The proposed municipal debt relief will include a debt write-off, which will see Eskom writing off municipal debt over three years, subject to the municipalities’ compliance with certain conditions.

The municipal debt relief programme is part of the government’s efforts to resolve Eskom’s financial and debt crisis and will see the state provide the power utility with three advances to be used to address its debt service obligations (interest and principal), which will be R78bn in the 2023/24 financial year, R66bn and R40bn in 2024/25 and 2025/26, respectively.

The funds will be advanced when Eskom’s debt falls due through an interest-free subordinated loan to be converted into Eskom shares if certain conditions are met.

In the 2025/26 financial year, the government will take over up to R70bn of Eskom’s debt through an arrangement as determined by Finance Minister Enoch Godongwana.

The state-owned power utility also wants new mechanisms to be explored to deal with non-payment of electricity debt owed by municipalities, including requesting the National Energy Regulator of SA (Nersa) to amend the licence conditions of municipalities to facilitate consequence management by Nersa for failure to honour electricity supply agreements, which may include re-assigning a municipality’s licence.

Another proposal will allow Eskom to continue to implement a regime of installation of smart pre-paid metres in areas supplied by the power utility to improve its revenue collection.

The National Treasury has also suggested that municipalities should progressively adopt similar operating regimes.
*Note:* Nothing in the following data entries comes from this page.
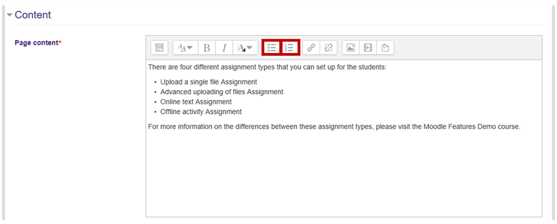Apply unordered bullet list
The width and height of the screenshot is (557, 224).
pyautogui.click(x=272, y=48)
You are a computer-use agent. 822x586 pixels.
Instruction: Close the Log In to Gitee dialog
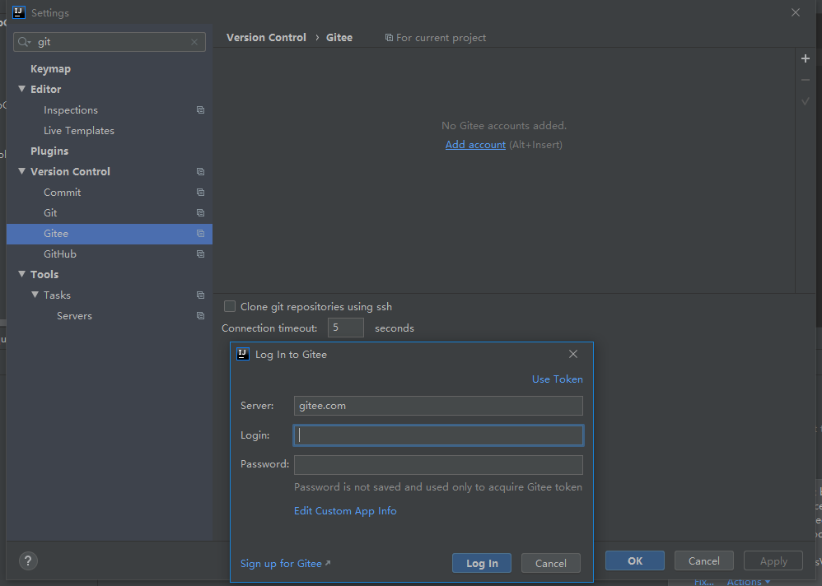coord(573,354)
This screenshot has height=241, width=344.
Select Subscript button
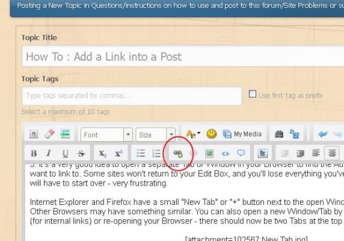point(102,154)
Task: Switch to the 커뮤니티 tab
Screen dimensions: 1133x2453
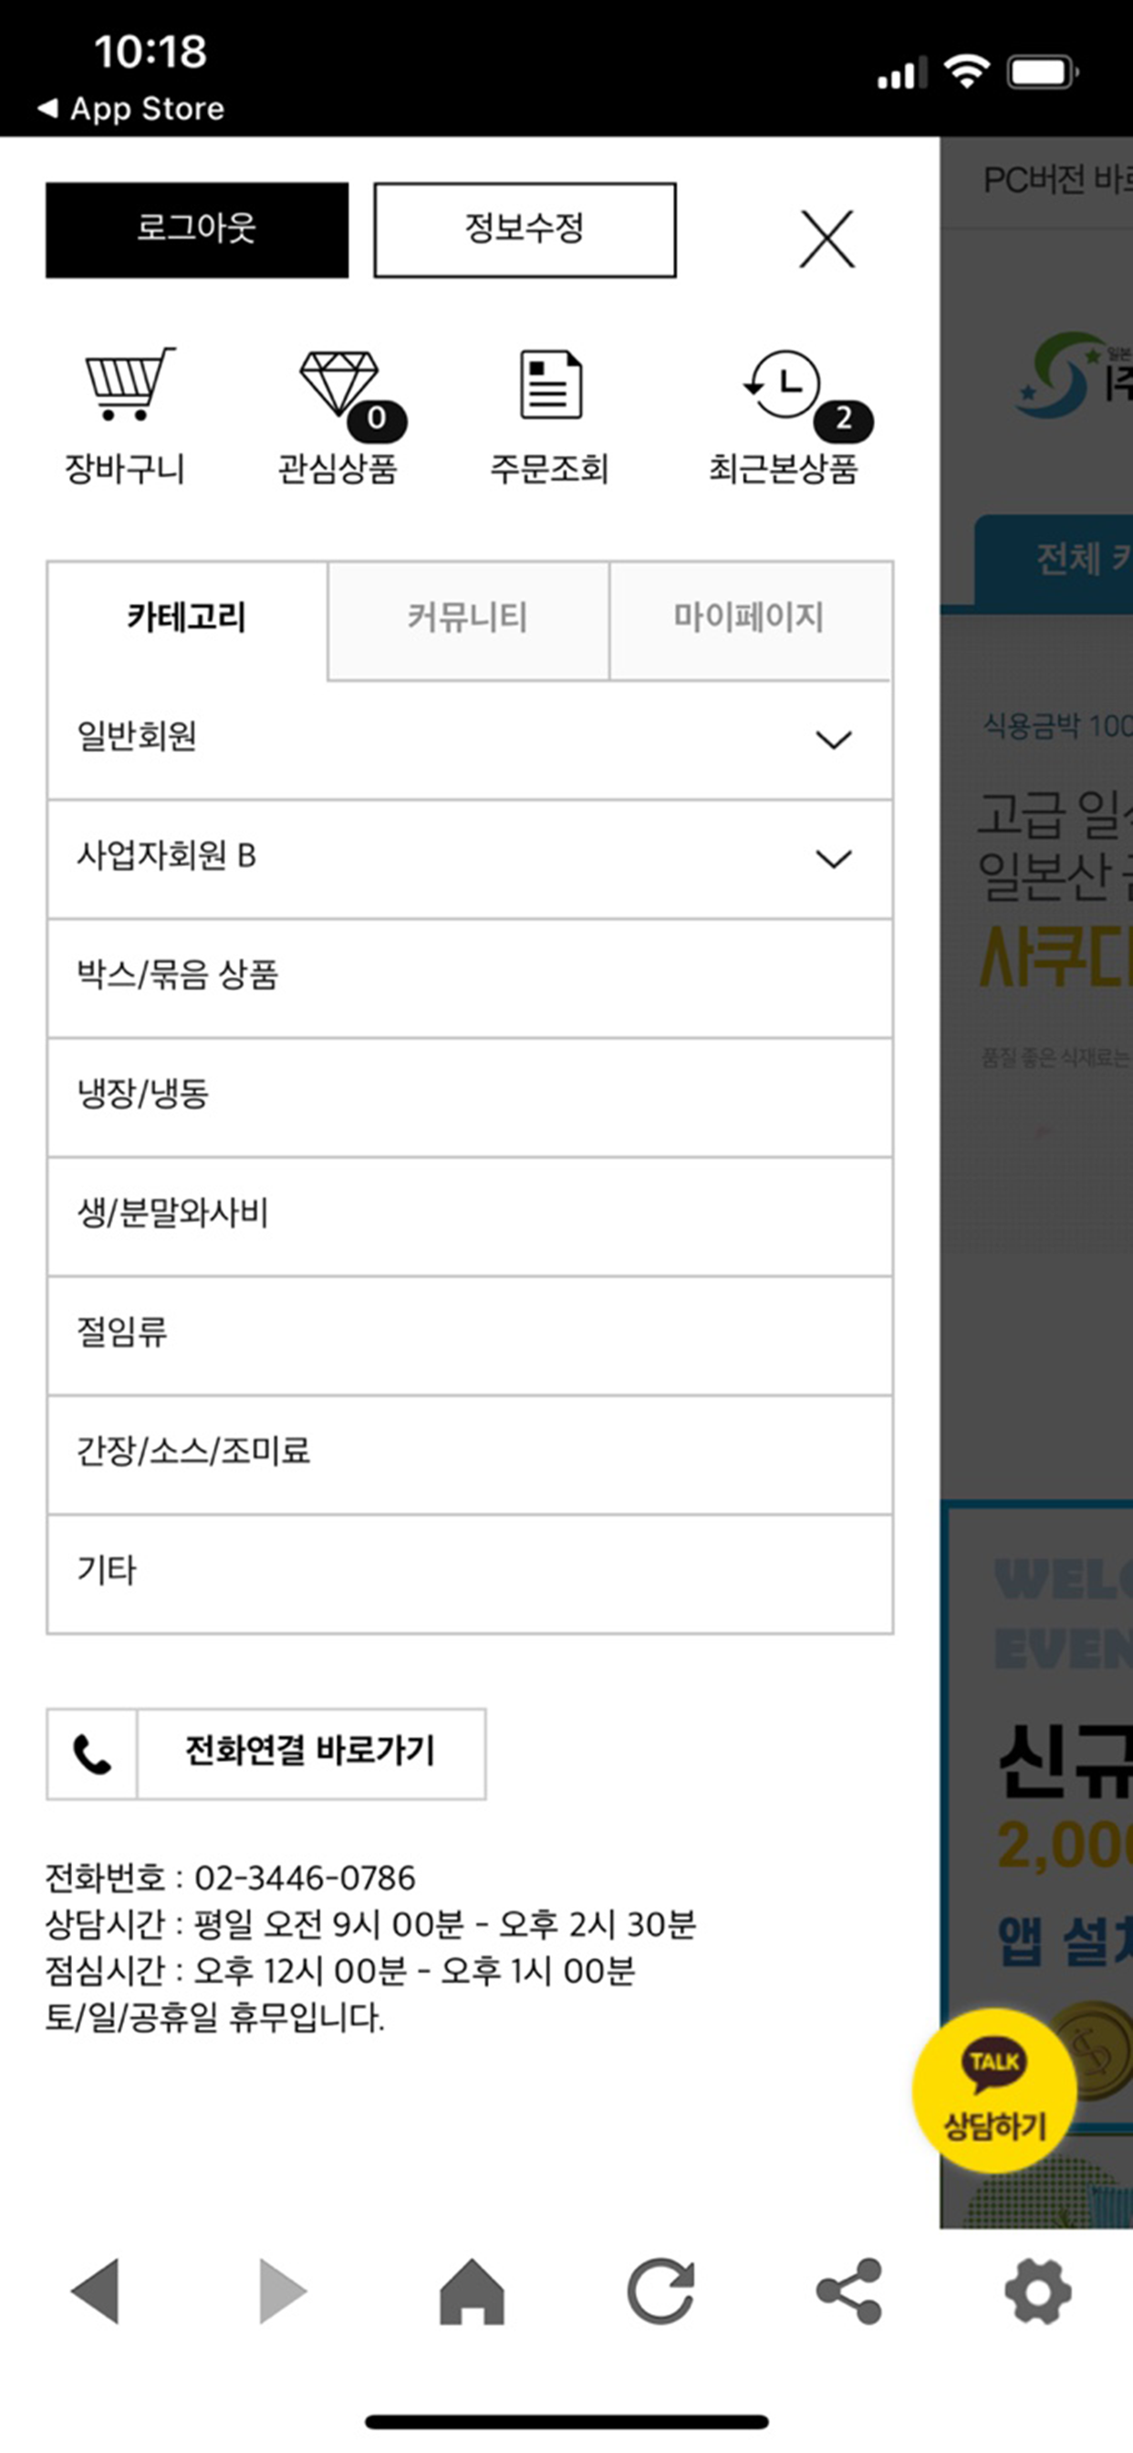Action: tap(467, 619)
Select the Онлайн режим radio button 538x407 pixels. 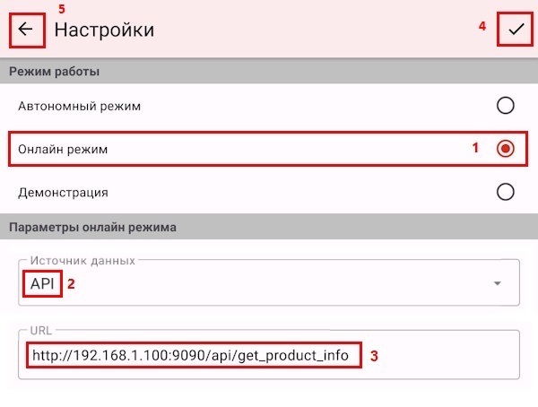(x=505, y=149)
According to the plan, the National Treasury will continue to implement initiatives to address weaknesses in revenue management in municipalities, including setting cost-reflective tariffs, developing proper budget policies to facilitate revenue enhancement and ensuring completeness of revenue by addressing variances between the billing system and the general valuation roll.
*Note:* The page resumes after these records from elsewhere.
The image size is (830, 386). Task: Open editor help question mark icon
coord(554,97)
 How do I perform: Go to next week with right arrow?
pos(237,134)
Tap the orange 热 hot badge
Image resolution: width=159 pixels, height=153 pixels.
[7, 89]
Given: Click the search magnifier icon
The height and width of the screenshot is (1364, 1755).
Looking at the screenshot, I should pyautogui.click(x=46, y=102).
”These initiatives are supported by the Municipal Revenue Management Improvement Programme technical advisors. A transversal tender for the smart meter solution (smart pre-paid meters) will be issued to assist municipalities generate cash pre-service, rather than post-service,” reads a Treasury document dated March 31, 2023.

Eskom will also completely write-off the principal debts and interest and penalties of municipalities that owe Eskom as of March 31, 2023, over a three-year period, but this will exclude the current Eskom March 2023 accounts.
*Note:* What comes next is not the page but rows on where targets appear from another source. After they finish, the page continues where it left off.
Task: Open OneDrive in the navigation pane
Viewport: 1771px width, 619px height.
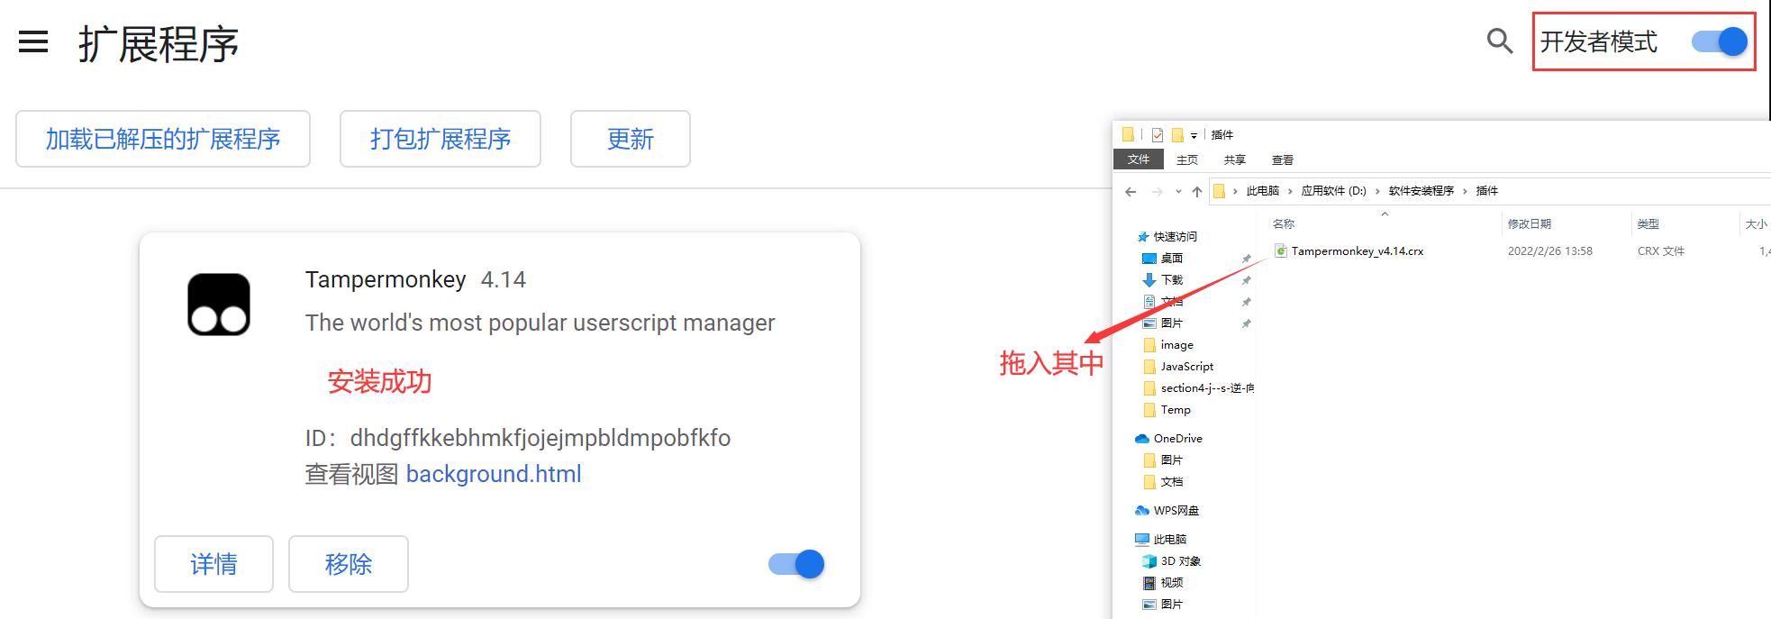Action: 1177,439
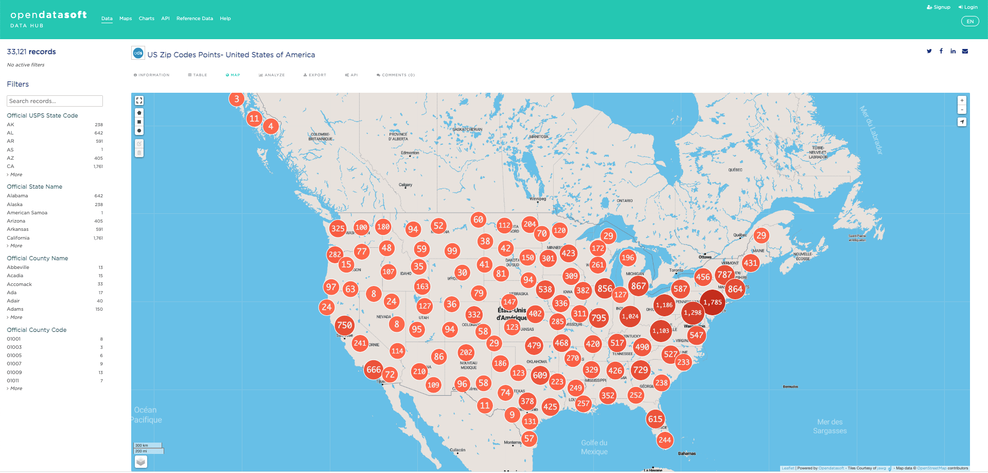Locate me using the geolocation arrow
This screenshot has width=988, height=473.
coord(962,122)
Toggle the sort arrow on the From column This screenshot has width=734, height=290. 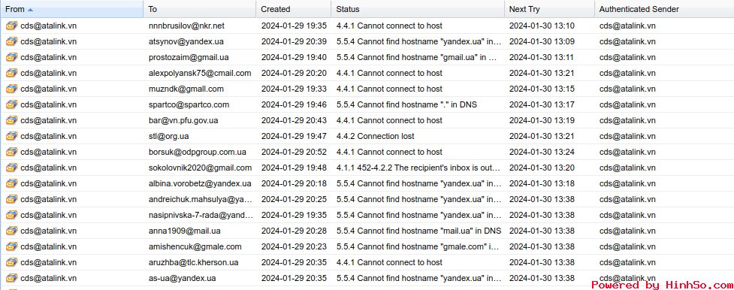tap(31, 9)
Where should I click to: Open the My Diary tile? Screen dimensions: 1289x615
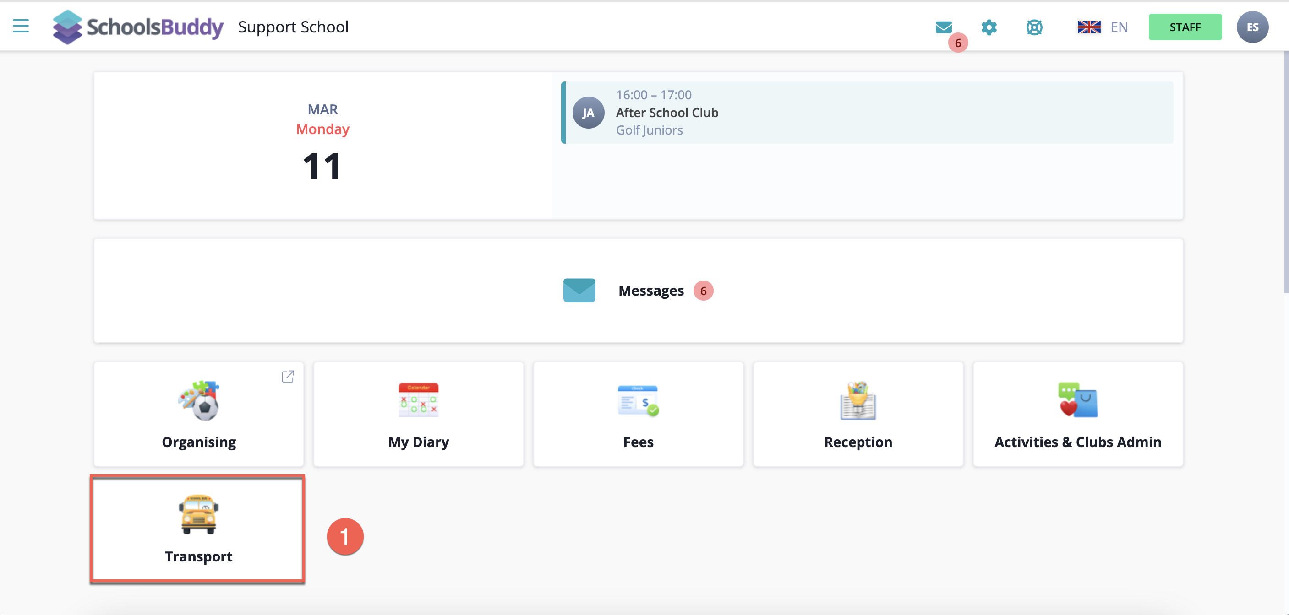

Municipalities will be required to apply for Eskom’s municipal debt relief, and if successful, any existing repayment plan with the power utility relating to this debt will come to an end – as long as the municipality meets the conditions for debt relief, it no longer needs to repay any of the arrears, interest or penalties that it owed Eskom as of March 31, 2023.

Eskom has undertaken to stay the component of legal proceedings relating to the debt to be written off.

”Every time the municipality met the conditions of the relief for 12 consecutive months, Eskom, in consultation with the National Treasury, will write-off a third of this debt,” Treasury said.

A municipality’s continued benefit of debt write-off in the second year for the second debt relief and in third year will be subject to the municipality meeting the strict conditions for the 12 consecutive months respectively of both years.

Treasury has warned municipalities participating in the debt relief programme that it is vital that they effect a change in culture, and Eskom debt will be written-off only after a municipality can demonstrate a change in its behaviour through meeting the set conditions.

Municipalities have been warned if they fail to perform during the three-year duration of the debt relief, the benefits of the debt relief will immediately cease, which will lead to Eskom being obliged to implement its credit control and debt management policy on a defaulting municipality, which must immediately start repaying its arrears, interest and penalties.

Eskom may also resume any legal proceedings relating to the municipality’s arrears, interest and penalties as of March 31, 2023 including attaching the municipal bank accounts, and the normal penalties applicable to the wider local government will also apply.

In its response to the National Treasury municipal debt relief programme, the SA Local Government Association (Salga) noted that municipalities themselves were owed R306bn as of December 31, 2022, and proposed that municipalities be assisted to develop incentives for customers to pay such as debt relief if current accounts are kept up to date and to deal with users of services who can no longer be traced.

Trade union federation Cosatu expressed its belief that Eskom is too big to fail and that, for various reasons, the power utility incurred debts it cannot afford to pay.

Cosatu cited rampant theft and corruption, mismanagement, institutional neglect and lack of investment, ageing infrastructure, as well as rising levels of debts owed to Eskom by municipalities, businesses, communities and even government entities among the reasons the debt the power utility has incurred.